A month-long Swachh Bharat special campaign with the theme of “Freedom from Open Defecation” is being organized by The Ministry of Drinking Water and Sanitation (Cabinet Minister – Narendra Singh Tomar) throughout this August.
What is Swachh Bharat?
- Swachh Bharat Abhiyan is a national campaign by the Government of India, covering 4,041 statutory cities and towns, to clean the streets, roads and infrastructure of the country.
- The campaign was officially launched on 2 October 2014 at Rajghat, New Delhi, by Prime Minister Narendra Modi. It is India’s biggest ever cleanliness drive and 3 million government employees and school and college students of India participated in this event.
- The programme has also received funding and technical support from theWorld Bank, corporations as part of corporate social responsibility initiatives, and by state governments under the Sarva Shiksha Abhiyan and Rashtriya Madhyamik Shiksha Abhiyan schemes.

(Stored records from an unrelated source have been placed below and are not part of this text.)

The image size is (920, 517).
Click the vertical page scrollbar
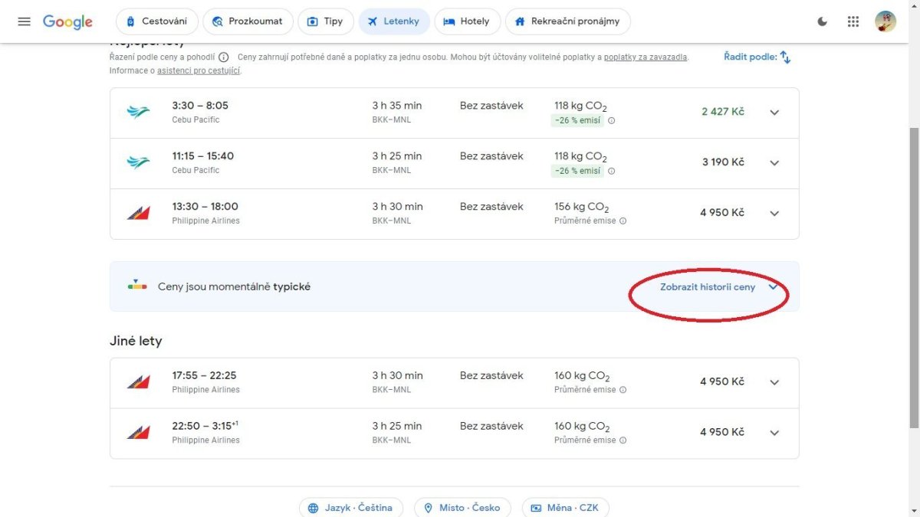[x=914, y=276]
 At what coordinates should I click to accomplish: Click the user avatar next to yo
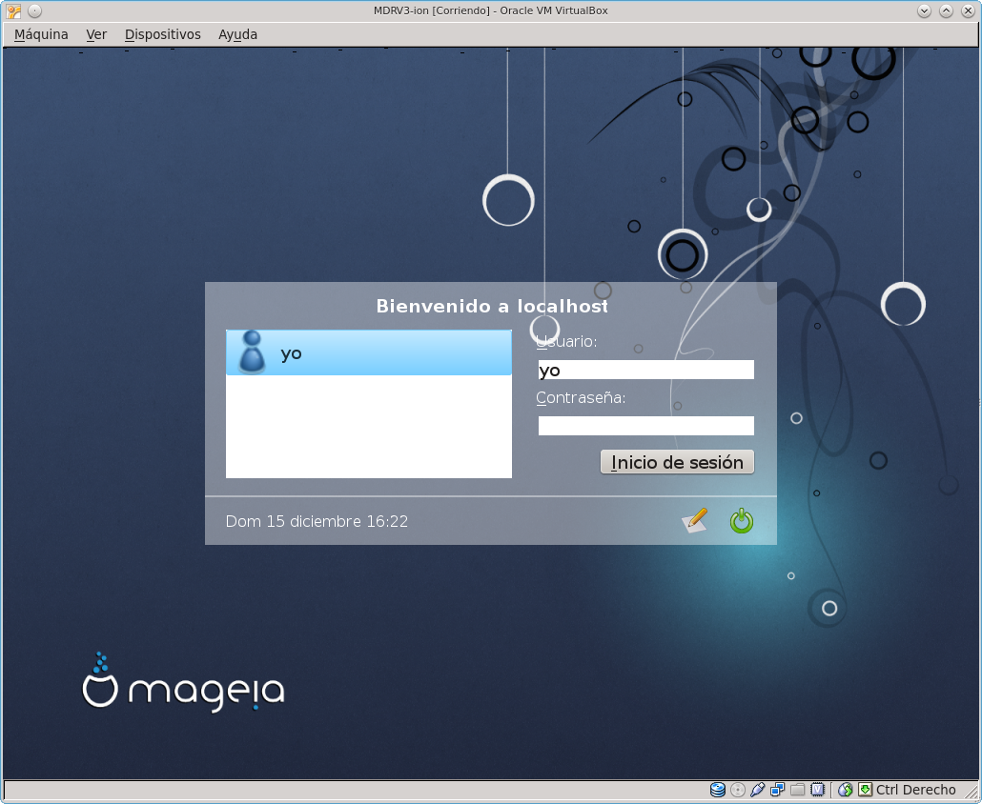point(252,352)
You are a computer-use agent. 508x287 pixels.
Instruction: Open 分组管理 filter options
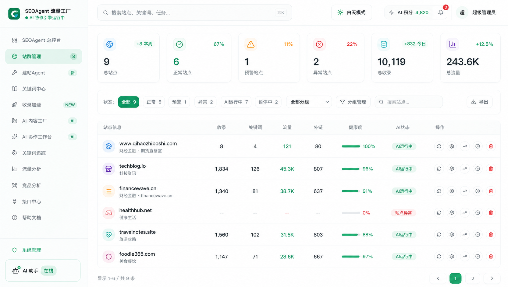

- Swachh Bharat Abhiyan is expected to cost over Rs. 620 billion (US$9.2 billion).
- The government provides an incentive of₹12,000 (US$180) for each toilet constructed by a BPL family. Total fund mobilised under Swachh Bharat Kosh (SBK) as on 31 January 2016 stood at ₹3.69 billion (US$55 million). An amount of ₹90 billion (US$1.3 billion) was allocated for the mission in 2016 Union budget of India.
- It is noted that between April 2014 and January 2015, 31.83 lakh toilets were built.
- Karnataka led all States in construction of toilets under the programme. As of August 2015, 80 lakh toilets have been constructed under the program.
In the month of August, totally 8 days have been dedicated to the swachh bharat campaign in order to demote the open defecation prevalence in India. The complete program as follows:-
|August 1||Launch of its newsletter “Swachhta Samachar” and an ‘Ask Me Anything’ (AMA) campaign on social media (twitter.com/swachhbharat).|
|August 5||National Media Interaction on Swachh Bharat Mission to sensitize Media on SBM content and the countrywide efforts being made to make it a success. Also aimed at seeking their feedback.|
|August 11||Launch of 5 SBM movies by the Minister, MDWS, that highlight the impact of SBM on the ground through the stories of grass roots citizen champions|
|August 11||A ‘Chai Pe Charcha’ between the Minister, Ministry of Drinking Water and Sanitation, and selected Champion Collectors for Swachh Bharat Mission|
|August 14/16||States and Districts to hold mass mobilization events – rallies, runs, human chains, candle march involving ODF champions, opinion leaders, youth, women, children / Special Independence Day events and special events to be organized at district-levels, and Taluka/Block levels to honor local Sanitation Champions|
|August 20||Mass event in Allahabad with 1651 Gram Pradhans and associated Pramukhs to motivate them for making villages along the banks of the river Ganga ODF including heads of 52 Zilla Parishads, District Collectors, all other stakeholders from Centre and the States.|
|August 24||Release of ‘Swachh Survekshan’, a Survey commissioned by the Ministry Narendra Singh Tomar through Quality Council of India to rank the top performing districts of the country based on the NSSO survey and the States.|
|August 28||MDWS will launch a series on Swachh Bharat nationwide that will run as a weekly show on prime time on Doordarshan.|
Ill effects of Open Defecation?
Open defecation is the practice of people defecating outside and not into a designated toilet. The term is widely used in literature about water, sanitation and hygiene issues in developing countries. Open defecation causes public health problems in areas where people defecate in fields, urban parks, rivers and open trenches in close proximity to the living space of others.
- Open defecation — and lack of sanitation and hygiene in general – is an important factor in causing various diseases, most notably diarrhea and intestinal worm infections but also typhoid, cholera, hepatitis, polio, trachoma and others.
- Certain diseases are grouped together under the name of water borne diseases, which are diseases transmitted via fecal pathogens in water. Open defecation can lead to water pollution when rain events flush the feces that are dispersed in the environment into surface water or unprotected wells.
- Open defecation was found by the WHO in 2014 to be a leading cause of diarrheal death; an average of 2,000 children under the age of five die every day from diarrhea.
- Young children are particularly vulnerable to ingesting feces of other people that are lying around after open defecation, because young children crawl on the ground, walk barefoot and put things in their mouths without washing their hands. Feces of farmed animals are equally a cause of concern when children are playing in the yard.